Zach Braff. Nine-year-olds. Penny Arcade. It doesn’t matter who has a Kickstarter out there… somebody is angry about it. But how angry should you actually be? Here’s a useful guide.
Actually, it really boils down to one fundamental question: Did the Kickstarter guarantee some form of product for the money given, and then not provide that product?
If yes, get pissed. If no, calm down. Let’s take apart the objections to every single Kickstarter for existing, and why at root they’re absurd.
The person running the Kickstarter has lots of their own money!
Let’s assume that they have the cash on hand, and do not have to sell their house, liquidate their stocks, or do some other complicated and potentially costly method of getting the money. The answer is still: So what? Using Kickstarter is good business sense and in fact, Kickstarter itself is based on fairly standard business practice.
It’s helpful to look at how people with lots of money fund their new business projects: Namely, they write up a prospectus explaining what they want to do and the risks associated with doing it, what the ultimate product will be, how much money they want, and possibly different levels of financial commitment.
In other words, all Kickstarter really is, is a simplified version of this process with “buying stock in a company” replaced with “buying the product directly.” Stinking rich people do precisely this on a daily basis. Of course Kickstarter is also different in another key way.
Why don’t they go to their fancy friends?
Because of the strings attached. It is very, very difficult to secure funding for a film, and when you do secure funding, you are beholden to the person who provides that funding. Could Zach Braff get two million from Hollywood for his movie? Yeah, probably. But he might be forced to hire Lindsay Lohan because she’s marketable in Asia, or be forced to wear a puppet on his dong while on set, or who knows what. And at the end of it, he doesn’t own the movie, because he didn’t pay for it.
Kickstarter has huge appeal because all you have to do is fork over the finished product. Everything else is up to you. And owning the copyright to your own work is more and more important as studios get greedier.
It goes against the indie spirit of Kickstarter!
How? Kickstarter is ultimately a market of ideas, and each idea succeeds, or fails, on its own merits and the capability of the people who are trying to shepherd it to life. Can Zach Braff get more publicity than the guy who’ve never heard of? Absolutely. Is it Zach Braff’s fault the guy you’ve never heard of stays obscure? Not a damn bit. Honestly, the markets and blogs interested in Obscure Guy don’t care about Zach Braff, and vice versa.
A Kickstarter that succeeds does not just succeed on its own merit; I get at least one press release from a company or a person with a Kickstarter every couple of days. True, projects catch on, but that’s not a passive process and it’s never been one. You’ve got to do the work, and it’s not someone else’s fault they’ve already done it.
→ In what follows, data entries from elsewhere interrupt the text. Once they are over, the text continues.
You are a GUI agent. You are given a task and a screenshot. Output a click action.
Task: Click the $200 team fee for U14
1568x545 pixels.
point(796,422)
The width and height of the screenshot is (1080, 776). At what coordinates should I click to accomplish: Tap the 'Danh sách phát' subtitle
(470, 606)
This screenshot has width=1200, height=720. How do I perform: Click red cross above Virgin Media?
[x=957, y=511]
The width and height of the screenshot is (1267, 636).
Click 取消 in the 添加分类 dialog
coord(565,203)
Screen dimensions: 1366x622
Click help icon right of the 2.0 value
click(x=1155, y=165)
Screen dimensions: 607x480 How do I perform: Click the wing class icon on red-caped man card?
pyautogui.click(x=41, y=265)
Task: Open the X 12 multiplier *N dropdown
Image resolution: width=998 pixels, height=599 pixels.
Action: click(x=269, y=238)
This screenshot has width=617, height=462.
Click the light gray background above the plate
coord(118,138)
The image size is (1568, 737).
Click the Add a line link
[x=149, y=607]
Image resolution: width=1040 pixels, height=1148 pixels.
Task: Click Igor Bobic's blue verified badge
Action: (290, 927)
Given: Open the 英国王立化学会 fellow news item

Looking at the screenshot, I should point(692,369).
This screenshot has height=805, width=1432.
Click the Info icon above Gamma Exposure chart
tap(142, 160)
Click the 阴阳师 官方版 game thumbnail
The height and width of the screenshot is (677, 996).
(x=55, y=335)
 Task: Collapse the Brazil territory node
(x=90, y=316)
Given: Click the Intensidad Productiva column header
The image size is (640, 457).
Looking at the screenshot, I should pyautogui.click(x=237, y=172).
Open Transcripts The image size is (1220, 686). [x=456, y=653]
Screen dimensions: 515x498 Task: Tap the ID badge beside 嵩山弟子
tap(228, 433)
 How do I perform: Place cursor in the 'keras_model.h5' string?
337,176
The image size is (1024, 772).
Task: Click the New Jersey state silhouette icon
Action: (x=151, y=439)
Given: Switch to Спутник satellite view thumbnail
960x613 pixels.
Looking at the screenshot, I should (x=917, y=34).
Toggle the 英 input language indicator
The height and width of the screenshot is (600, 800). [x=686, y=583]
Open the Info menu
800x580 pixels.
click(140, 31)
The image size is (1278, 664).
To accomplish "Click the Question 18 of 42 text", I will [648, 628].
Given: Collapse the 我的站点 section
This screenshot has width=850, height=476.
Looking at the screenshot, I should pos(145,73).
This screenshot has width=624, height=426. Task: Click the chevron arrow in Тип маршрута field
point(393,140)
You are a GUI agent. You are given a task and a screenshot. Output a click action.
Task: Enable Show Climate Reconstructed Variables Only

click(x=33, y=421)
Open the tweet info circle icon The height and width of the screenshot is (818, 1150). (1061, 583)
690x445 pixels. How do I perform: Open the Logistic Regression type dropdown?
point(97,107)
It’s a ripoff because [X] SUCKS!
This, ultimately, is what most Kickstarter griping boils down to. “But it’s a ripoff! Because [X] SUCKS!” Yeah, that would be a ripoff… if you were being forced to pay for it.
Look, I get it. There are plenty of projects on Kickstarter I find absolutely awful, especially whenever a minitrend for codpieces or skinny wallets or iPhone cases overwhelms the site. But, again, I’m not obligated to give these people my money. So I don’t.
That’s the great thing about Kickstarter: You get to vote on the things you want to see with your money. But you also have to accept that something you think is what happens when hate and AIDS have a baby is something a lot of other people want to pay for. Although really, considering how many projects in Hollywood thrive because you’re forced to pay for them, being able to opt out is actually a welcome change of pace.